If one zero of the quadratic polynomial \((k-1)x^2 + kx + 1\) is -4 then the value of k is

• A. \(-\frac{5}{4}\)
• B. \(\frac{5}{4}\)
• C. \(-\frac{4}{3}\)
• D. \(\frac{4}{3}\)

Hint:

When substituting a negative number into an expression with exponents, always use parentheses to avoid calculation errors. For example, write \((-4)^2\) which is 16, not \(-4^2\) which is -16.

Answer 1

The Correct Option is B

Step 1: Understanding the Concept:
If a certain value is a "zero" of a polynomial, it means that when you substitute this value for the variable (x), the entire polynomial evaluates to zero.

Step 2: Key Formula or Approach:
Let the polynomial be \(P(x) = (k-1)x^2 + kx + 1\).
Since -4 is a zero, we have \(P(-4) = 0\). We will substitute \(x = -4\) into the polynomial and solve the resulting equation for k.

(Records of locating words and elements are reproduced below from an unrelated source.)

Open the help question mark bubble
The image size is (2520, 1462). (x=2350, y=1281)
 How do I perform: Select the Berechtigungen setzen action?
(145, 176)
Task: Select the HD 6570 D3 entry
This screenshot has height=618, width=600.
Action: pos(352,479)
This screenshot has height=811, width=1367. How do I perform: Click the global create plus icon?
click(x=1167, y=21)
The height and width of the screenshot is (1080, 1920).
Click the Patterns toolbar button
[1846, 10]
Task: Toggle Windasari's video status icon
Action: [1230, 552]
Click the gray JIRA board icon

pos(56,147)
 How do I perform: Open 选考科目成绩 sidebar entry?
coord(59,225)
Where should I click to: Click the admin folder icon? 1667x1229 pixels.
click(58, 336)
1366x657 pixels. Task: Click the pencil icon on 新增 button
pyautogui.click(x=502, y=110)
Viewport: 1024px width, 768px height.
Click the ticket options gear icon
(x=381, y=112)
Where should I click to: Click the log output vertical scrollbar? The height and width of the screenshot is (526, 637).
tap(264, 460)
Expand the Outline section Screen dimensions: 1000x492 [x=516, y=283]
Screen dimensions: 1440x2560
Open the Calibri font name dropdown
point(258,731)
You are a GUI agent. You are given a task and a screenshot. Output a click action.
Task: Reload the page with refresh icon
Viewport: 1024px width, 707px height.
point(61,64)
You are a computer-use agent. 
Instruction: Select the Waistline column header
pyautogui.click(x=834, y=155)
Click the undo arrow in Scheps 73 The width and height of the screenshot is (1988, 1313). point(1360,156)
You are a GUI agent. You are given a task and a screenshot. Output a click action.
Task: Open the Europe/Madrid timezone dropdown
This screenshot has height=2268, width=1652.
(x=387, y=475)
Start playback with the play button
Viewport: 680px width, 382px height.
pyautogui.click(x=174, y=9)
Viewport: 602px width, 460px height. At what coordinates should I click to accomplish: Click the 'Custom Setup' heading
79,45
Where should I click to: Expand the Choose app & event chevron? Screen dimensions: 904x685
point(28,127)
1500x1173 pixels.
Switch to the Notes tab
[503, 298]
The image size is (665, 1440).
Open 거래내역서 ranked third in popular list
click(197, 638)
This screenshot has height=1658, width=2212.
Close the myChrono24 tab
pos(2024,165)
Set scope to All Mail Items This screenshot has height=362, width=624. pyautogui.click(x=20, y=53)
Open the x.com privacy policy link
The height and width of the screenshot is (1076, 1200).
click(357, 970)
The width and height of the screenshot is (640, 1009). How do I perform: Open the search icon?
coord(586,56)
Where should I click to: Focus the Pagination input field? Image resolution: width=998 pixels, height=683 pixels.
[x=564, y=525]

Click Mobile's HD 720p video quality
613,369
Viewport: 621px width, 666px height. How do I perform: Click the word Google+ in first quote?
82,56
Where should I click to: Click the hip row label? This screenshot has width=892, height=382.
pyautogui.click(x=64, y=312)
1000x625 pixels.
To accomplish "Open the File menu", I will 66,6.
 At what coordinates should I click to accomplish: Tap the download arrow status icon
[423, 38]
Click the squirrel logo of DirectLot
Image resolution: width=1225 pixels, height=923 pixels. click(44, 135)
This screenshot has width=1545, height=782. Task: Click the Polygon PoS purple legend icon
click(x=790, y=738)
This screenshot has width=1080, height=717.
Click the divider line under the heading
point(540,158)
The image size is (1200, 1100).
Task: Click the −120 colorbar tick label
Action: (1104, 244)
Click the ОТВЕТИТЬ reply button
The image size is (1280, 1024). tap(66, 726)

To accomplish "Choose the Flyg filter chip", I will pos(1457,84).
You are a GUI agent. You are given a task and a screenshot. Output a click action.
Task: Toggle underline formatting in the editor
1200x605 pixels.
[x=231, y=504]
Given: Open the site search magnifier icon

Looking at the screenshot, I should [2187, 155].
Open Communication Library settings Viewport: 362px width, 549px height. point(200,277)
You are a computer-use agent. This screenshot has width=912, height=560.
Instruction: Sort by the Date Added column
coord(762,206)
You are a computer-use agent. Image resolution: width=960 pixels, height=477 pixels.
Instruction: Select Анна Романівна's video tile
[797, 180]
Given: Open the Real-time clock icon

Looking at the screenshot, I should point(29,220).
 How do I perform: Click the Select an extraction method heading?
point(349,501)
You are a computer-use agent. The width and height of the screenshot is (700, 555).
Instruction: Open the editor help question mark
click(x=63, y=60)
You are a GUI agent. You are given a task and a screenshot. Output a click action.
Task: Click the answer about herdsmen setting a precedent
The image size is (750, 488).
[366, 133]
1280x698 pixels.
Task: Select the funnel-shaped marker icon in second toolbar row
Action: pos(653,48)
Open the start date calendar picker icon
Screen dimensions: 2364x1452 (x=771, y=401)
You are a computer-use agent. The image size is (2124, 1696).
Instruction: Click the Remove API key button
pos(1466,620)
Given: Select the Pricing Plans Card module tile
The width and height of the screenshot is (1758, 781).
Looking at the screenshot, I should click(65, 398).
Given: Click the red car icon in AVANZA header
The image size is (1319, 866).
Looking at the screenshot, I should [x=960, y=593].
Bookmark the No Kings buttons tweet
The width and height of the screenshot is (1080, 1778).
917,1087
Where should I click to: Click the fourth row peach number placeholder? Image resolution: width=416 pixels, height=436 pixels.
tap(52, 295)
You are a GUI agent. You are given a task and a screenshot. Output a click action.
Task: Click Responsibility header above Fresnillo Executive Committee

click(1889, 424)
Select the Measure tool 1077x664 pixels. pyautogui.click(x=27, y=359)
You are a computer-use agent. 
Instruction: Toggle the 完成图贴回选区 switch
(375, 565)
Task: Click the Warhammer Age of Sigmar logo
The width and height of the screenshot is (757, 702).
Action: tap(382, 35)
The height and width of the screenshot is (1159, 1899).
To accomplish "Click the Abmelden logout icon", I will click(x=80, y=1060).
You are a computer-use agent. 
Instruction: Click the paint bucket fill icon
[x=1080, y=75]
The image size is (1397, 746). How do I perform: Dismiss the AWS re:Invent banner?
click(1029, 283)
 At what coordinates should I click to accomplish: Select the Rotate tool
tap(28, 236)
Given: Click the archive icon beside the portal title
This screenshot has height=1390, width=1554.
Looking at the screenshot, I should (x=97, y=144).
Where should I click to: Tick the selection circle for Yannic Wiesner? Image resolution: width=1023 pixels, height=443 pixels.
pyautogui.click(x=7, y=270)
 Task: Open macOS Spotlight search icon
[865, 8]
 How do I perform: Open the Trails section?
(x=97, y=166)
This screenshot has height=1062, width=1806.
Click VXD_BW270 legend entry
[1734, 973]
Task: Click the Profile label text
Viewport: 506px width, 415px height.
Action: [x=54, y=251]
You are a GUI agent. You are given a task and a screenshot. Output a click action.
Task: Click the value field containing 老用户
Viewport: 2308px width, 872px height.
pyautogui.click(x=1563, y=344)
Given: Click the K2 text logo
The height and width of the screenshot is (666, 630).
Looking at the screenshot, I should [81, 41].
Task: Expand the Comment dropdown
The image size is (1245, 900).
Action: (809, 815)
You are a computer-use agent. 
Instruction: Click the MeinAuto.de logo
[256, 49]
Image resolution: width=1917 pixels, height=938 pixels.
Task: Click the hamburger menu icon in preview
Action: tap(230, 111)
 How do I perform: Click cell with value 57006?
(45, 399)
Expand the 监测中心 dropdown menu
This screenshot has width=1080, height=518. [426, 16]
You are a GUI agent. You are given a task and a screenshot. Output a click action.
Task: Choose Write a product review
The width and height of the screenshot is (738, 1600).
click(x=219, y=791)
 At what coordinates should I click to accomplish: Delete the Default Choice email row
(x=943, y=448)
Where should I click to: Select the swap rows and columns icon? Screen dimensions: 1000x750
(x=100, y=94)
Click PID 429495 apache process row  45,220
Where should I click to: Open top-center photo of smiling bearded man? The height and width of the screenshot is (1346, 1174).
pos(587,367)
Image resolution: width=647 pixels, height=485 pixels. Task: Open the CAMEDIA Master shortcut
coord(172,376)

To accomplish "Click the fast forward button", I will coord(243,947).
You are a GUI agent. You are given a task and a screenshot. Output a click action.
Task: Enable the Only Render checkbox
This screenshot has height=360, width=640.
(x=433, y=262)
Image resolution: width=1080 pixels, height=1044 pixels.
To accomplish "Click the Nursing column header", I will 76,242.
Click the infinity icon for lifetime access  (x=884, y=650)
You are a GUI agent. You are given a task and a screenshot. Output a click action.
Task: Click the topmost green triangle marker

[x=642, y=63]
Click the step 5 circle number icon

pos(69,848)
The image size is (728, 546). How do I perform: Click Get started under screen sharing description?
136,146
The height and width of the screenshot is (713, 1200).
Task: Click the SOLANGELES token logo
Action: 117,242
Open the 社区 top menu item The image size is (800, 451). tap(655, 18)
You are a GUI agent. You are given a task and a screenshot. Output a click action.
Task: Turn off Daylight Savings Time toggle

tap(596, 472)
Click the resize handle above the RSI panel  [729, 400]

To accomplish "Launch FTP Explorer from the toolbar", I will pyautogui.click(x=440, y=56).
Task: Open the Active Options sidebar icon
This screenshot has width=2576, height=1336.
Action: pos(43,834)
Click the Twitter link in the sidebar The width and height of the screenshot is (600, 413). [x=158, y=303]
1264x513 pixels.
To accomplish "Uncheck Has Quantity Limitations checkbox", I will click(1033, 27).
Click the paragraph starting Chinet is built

Step 3: Detailed Explanation:
Substitute \(x = -4\) into the polynomial:
\[ P(-4) = (k-1)(-4)^2 + k(-4) + 1 = 0 \] Now, simplify the equation:
\[ (k-1)(16) - 4k + 1 = 0 \] Distribute the 16:
\[ 16k - 16 - 4k + 1 = 0 \] Combine like terms (terms with k and constant terms):
\[ (16k - 4k) + (-16 + 1) = 0 \] \[ 12k - 15 = 0 \] Now, solve for k:
\[ 12k = 15 \] \[ k = \frac{15}{12} \] Simplify the fraction by dividing the numerator and denominator by their greatest common divisor, which is 3.
\[ k = \frac{15 \div 3}{12 \div 3} = \frac{5}{4} \]

Step 4: Final Answer:
The value of k is \(\frac{5}{4}\). This corresponds to option (B).